La transcription en droit national autrichien de la directive 98/44/EC ('Directive du Parlement Européen et du Conseil sur la protection juridique des inventions biotechnologiques') avait donné lieu à de nombreux débats et revirements, jusqu'à l'adoption de la loi correspondante, le 10 juin 2005. Au cours de ces débats, en 1998, le Conseil national avait décidé de mettre sur pied un Comité d'observation et d'évaluation des répercussions de cette directive. C'est aujourd'hui chose faite, l'entrée en vigueur de la directive entraînant la mise en place du comité.
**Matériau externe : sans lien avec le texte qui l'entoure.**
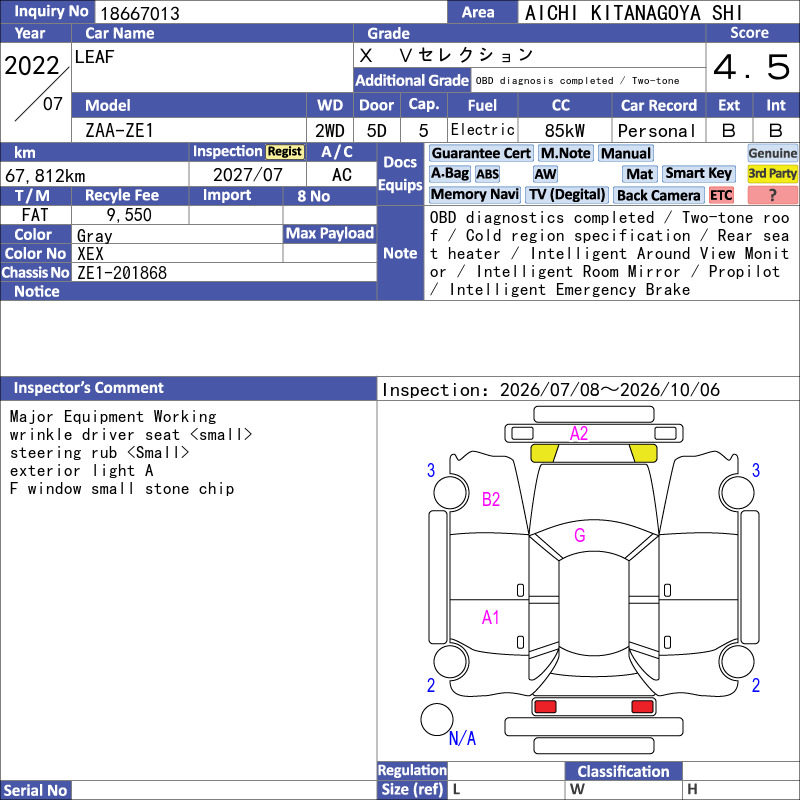The image size is (800, 800).
Task: Toggle the ETC equipment badge
Action: 721,195
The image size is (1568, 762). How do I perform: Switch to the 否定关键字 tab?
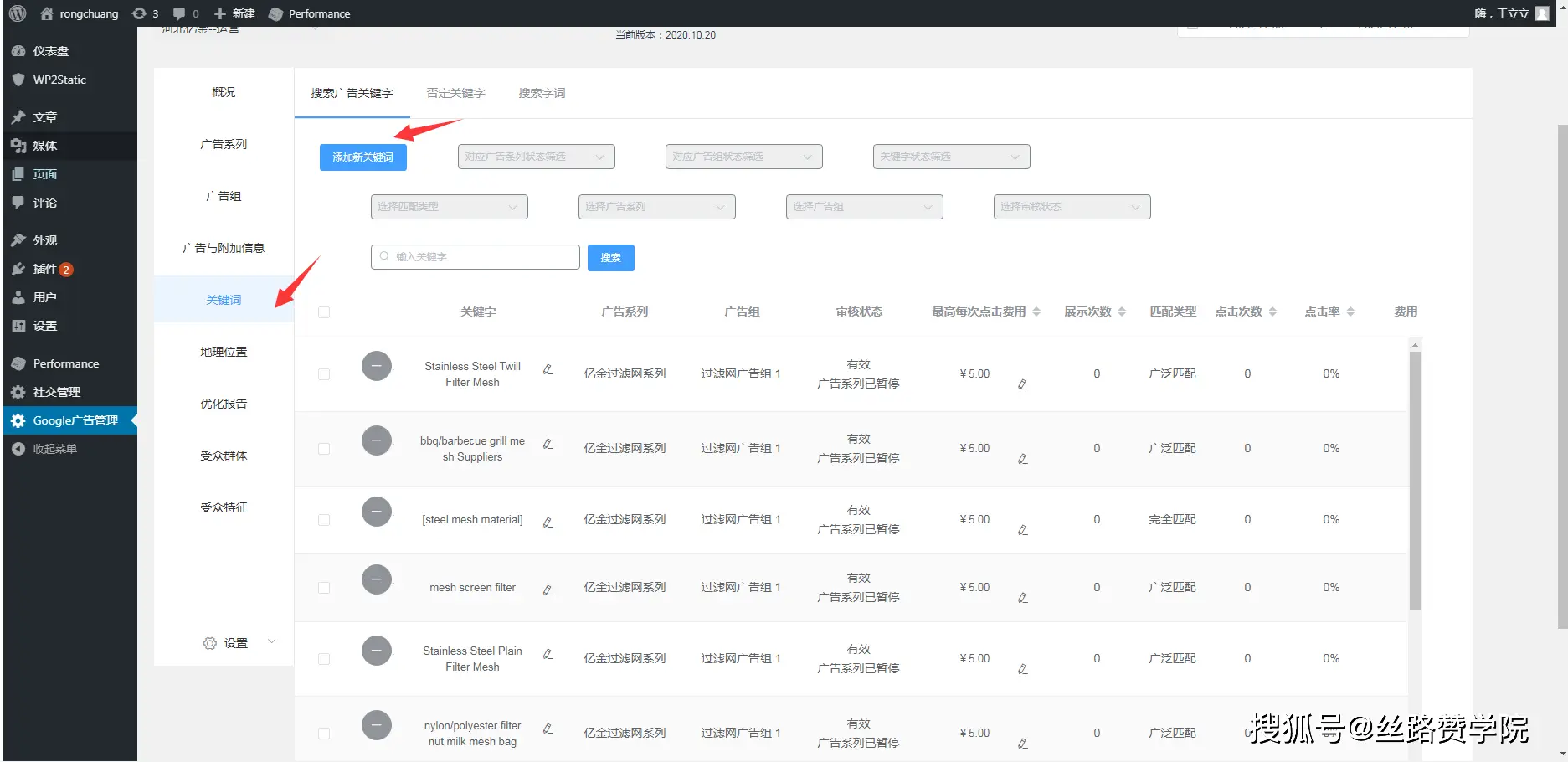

Le Comité, fraîchement constitué, s'est mis au travail le 11 juillet 2005. Placé sous la présidence de Friedrich Rödler, président de l'Office autrichien des brevets, il réunit des représentants des ministères, des partenaires sociaux, de l'Union pour l'Information des consommateurs (www.konsument.at), du groupe 'Référendum sur le génie génétique' ('Gentechnik-Volksbegehren') et de l'Office fédéral de l'environnement (www.umweltbundesamt.at).
Il étudiera les effets de la directive, et ce à tous niveaux : effets sur les brevets (brevetabilité du vivant, type et nombre de brevets déposés), sur les PME-PMI, sur l'agriculture (accès aux semences, prix…), sur les consommateurs (attitude à l'égard des OGM, effets sur la santé)… Il devra donc répondre à nombre de questions laissées en suspens à l'issue des débats, faute de données.